Problem 1:
Brexit müzakereleri üzerine metne göre aşağıdaki soruları yanıtlayın.
(a) Michel Barnier'in tweeti hangi gün attığı belirtiliyor?
(b) The Daily Telegraph'ın çizdiği çerçevede devlet desteğiyle ilgili uzlaşmazlıkları kim giderecek?
(c) Iuliu Winkler'e göre anlaşma olmazsa ilk etkilenecek sektör hangisidir?
Problem 2: Brexit müzakereleri üzerine metni son cümlesinden sonra sürdürün.

Brexit: AB Londra'ya elini uzattı
AB baş müzakerecisi Michel Barnier pazartesi günü attığı bir tweette, AB'nin Londra'yla serbest ticaret müzakerelerini 'her konuda ve antlaşma metinlerine dayanarak' daha yoğun olarak sürdürmeye hazır olduğunu açıkladı. Böylece arada durma noktasına gelen müzakereler devam edecek gibi görünüyor. Ancak yıl sonuna kadar kalan sürede imzalanmaya hazır bir uzlaşı sağlanabilir mi?
Balık karşılığı sübvansiyon
The Daily Telegraph, iki tarafın da kabul edebileceği bir anlaşmanın çerçevesini çiziyor:
“Hala mümkün görünen uzlaşı şöyle işleyecek: Birleşik Krallık AB'ye balıkçılık konusunda belli haklar verecek. Ancak bu haklar şu anda AB ülkelerinin sahip oldukları haklar kadar kapsamlı olmayacak. [Londra'nın Britanyalı şirketlere] Devlet desteği konusunda bağımsız bir kurumun uzlaşmazlıkları gidereceği bir mekanizma oluşturulacak. İhlaller olması durumunda önceden kararlaştırılan ve pazara girişi kısıtlayan bir süreç başlatılacak. Bütün bunlar Birleşik Krallık'ın ve AB'nin müzakerelerde aldıkları pozisyonlarla örtüşmüyor. Ama bu şekilde uzlaşmak tarafların ikisine de, karşı tarafın taviz verdiğini iddia etme imkanı sağlayacak.”
İşbirliği Brüksel için de daha iyi bir yol
Avrupa parlamenteri Iuliu Winkler (Avrupa Halk Partisi) Spotmedia'da konuk yazar olarak kaleme aldığı yazıda, anlaşma mutlaka olmalı, diyor:
“Aksi halde [anlaşmasız Brexit'ten] etkilenen ilk sektör gıda olur. Her iki pazarda da fiyat artışları yaşanır ve ürünleri daha pahalı olan kimi ihracatçılar rekabet edemeyecekleri için her ihtimale hazırlıklı olmak zorunda kalır.. ... Önümüzdeki birkaç hafta içinde bir mucize olsa ve AB, üye ülkeler ve Birleşik Krallık arasında -mükemmel olmasa da- ortaklığı garanti eden bir anlaşma imzalansa çok iyi olur. Ortak tarihimiz ve ekonomimiz, ortak ticaret ve finans sektörlerimiz, sosyal ve kültürel bağlarımız rekabeti değil, gelecekteki işbirliğini destekleyen argümanlar.”

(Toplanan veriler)
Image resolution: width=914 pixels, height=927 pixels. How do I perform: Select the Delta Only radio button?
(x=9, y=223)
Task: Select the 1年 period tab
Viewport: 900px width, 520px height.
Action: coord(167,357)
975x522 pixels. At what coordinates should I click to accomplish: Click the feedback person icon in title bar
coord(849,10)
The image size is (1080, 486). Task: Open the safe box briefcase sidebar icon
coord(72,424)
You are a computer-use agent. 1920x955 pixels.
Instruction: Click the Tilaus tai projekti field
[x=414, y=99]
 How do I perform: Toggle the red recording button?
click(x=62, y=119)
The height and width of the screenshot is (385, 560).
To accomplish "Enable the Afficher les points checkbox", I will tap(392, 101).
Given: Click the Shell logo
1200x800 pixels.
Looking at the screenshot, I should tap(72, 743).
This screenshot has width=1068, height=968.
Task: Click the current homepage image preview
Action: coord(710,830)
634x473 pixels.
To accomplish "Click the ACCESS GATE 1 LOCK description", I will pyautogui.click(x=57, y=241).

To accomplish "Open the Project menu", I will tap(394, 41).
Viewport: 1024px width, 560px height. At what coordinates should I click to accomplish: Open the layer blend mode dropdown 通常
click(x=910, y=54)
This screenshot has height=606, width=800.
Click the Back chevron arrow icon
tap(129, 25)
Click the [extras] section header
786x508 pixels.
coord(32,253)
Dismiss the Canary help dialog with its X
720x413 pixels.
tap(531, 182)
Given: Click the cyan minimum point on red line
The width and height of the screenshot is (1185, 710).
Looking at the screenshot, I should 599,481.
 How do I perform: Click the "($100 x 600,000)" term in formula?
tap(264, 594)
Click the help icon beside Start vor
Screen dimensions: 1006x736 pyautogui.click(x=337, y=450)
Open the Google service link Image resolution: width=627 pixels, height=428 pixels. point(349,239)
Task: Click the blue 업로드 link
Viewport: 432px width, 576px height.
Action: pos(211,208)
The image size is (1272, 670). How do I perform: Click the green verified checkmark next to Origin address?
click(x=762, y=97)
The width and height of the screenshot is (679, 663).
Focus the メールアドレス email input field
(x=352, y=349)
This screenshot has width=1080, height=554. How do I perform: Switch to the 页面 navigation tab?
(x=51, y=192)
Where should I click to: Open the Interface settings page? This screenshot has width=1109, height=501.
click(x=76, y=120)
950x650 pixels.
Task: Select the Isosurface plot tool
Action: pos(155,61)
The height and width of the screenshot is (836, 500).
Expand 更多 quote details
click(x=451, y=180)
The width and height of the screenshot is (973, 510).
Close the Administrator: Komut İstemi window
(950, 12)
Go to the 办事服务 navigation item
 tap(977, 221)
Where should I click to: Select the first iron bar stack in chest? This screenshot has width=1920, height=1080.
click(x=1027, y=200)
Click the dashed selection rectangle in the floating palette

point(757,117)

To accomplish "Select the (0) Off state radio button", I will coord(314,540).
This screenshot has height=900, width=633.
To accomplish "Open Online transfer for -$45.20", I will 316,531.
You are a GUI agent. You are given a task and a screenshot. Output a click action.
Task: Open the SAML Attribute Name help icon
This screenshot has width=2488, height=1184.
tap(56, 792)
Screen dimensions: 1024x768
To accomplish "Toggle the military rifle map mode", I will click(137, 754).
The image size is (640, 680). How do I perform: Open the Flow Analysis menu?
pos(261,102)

Cevap alanı 1:
(a) Pazartesi günü.
(b) Bağımsız bir kurum.
(c) Gıda sektörü.

Cevap alanı 2:
Umarız sağduyu galip gelir
Birleşik Krallık AB'nin uzattığı eli tutmalı, diyor Handelsblatt Londra muhabiri Carsten Volkery:
“Sınırların zorlandığı zamanlar geride kaldı. Şimdi önemli olan, ortak bir ticaret anlaşmasında karar kılmak. İki tarafın tahminlerine göre imzaya hazır bir metnin hazırlanması için birkaç haftalık süre var sadece. Dikkatler bu konuya yoğunlaşmazsa, sonunda anlaşmasız kalmak işten bile değil. Buysa iki tarafın da istemediği bir sonuç olur. Ne yazık ki başbakanlıkta, AB'yle anlaşmamak için fırsat kollayan [ayrılık taraftarı] 'Vote Leave' kampanyasının kimi eski kurtları belirleyici durumda. Referandumlarda başarılı olmak için bu dürtü biçilmiş kaftandır. Serbest ticaret görüşmelerinde ise diploması gerekir.”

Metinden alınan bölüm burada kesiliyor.